His creations defy belief as much as description, and are often the standout stars of the Geneva Motor Show each year. Franco Sbarro’s eponymous motor cars exist in their own little bubble, and in many ways they mirror their creator in being enigmatic and hard to pigeonhole. Over the past half a century, he has produced more than 100 different models, yet production of all cars combined barely stretches into four figures. He wouldn’t have it any other way.

Of humble farming stock, Francesco Zefferino Sbarro was born in Presicce, a small village located on the ‘boot’ of Italy, in February 1939. An intuitive engineer, he began work on his first car while barely out of his teens. That was in 1959. Sbarro had by then upped sticks and moved to Neuchâtel, Switzerland, where he ran a Borgward agency prior to a spell as a technician at a BMW dealership. He subsequently joined Scuderia Filipinetti and built a couple of VW-based sports cars in his spare time prior to forming Atelier de Construction Automobile in April 1968.

Sbarro touted the Wankel rotary-powered Coupé “Safety Vehicle One” in the early 1970s. However, the car remained unique and he became better known for crafting replicas starting with the BMW 328. He would go on to make 138 2002-based cars along with a further 15 turbocharged, wide-body variants. But this was merely the opening salvo. He went on to create a physically-convincing facsimile of a Mercedes-Benz 540K, a twin-engined Bugatti Royale clone, and a lot more besides. Nevertheless, he soon tired of being categorised as a copyist.
And few thinkers are more original than Sbarro, whose back catalogue also includes everything from the cute Pilcar electric city car to the infamous TAG-Cadillac Function Car six-wheeler. And while his name may polarise opinion within the automotive design community, his wider reputation was bolstered in the 1970s by his association with fashion legend Pierre Cardin. Together, they conceived the Coupé Stash, the prototype breaking cover at the 1975 Paris Motor Show. However, both parties had bigger fish to fry so just three were built with BMW and VW K70 power plus a lone 6.3-litre Mercedes-Benz V8-powered, Targa-roofed Super Stash variant.
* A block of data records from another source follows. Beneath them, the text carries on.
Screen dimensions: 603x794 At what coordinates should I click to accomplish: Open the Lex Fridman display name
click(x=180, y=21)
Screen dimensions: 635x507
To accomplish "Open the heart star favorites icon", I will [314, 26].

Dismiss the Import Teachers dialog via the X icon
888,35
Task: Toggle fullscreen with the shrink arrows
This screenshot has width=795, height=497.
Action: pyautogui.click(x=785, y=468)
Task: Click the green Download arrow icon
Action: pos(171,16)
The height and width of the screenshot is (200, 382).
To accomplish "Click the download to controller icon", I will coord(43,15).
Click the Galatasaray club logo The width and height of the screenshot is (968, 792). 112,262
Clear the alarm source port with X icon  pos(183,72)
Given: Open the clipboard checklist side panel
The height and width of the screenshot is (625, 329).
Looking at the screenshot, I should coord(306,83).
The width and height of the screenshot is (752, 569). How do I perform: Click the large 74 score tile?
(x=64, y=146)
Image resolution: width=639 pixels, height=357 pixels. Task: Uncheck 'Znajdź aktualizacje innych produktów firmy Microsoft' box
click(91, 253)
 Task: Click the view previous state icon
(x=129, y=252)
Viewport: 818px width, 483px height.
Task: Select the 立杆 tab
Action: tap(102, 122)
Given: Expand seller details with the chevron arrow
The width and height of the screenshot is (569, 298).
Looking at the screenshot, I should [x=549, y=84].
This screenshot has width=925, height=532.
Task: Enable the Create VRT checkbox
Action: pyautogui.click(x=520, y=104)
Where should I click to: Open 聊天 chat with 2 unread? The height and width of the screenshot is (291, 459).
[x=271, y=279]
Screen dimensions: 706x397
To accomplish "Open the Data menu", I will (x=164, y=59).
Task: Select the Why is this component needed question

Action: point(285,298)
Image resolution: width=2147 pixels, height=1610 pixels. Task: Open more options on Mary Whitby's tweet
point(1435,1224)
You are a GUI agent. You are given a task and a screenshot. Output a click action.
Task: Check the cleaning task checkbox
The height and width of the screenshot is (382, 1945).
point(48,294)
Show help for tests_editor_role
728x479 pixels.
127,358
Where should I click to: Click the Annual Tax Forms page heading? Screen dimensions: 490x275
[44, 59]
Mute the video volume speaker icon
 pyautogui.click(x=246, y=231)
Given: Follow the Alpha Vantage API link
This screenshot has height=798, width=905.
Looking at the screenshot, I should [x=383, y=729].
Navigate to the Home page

Sbarro was perhaps at his most prolific in the 1980s, witness VW Golfs with Porsche engines stuffed up their rumps, gullwing-doored Mercedes coupés, monstrous off-roaders, and the loopy, teardrop-shaped Challenge supercar. He launched his self-styled design school in Switzerland in 1992, with further affiliated faculties being added along the way. And while some of his handiwork stretches credibility (we give you the incomparably-named Assystem), to criticise Sbarro for that is to miss the point entirely. Whether you like his cars or not, you cannot ignore them. To his patrons, that is all that matters. The quietly-spoken Sbarro isn’t one to crow but he is that rarest of things – an unrepentant individualist. The automotive world would be a much duller place without him.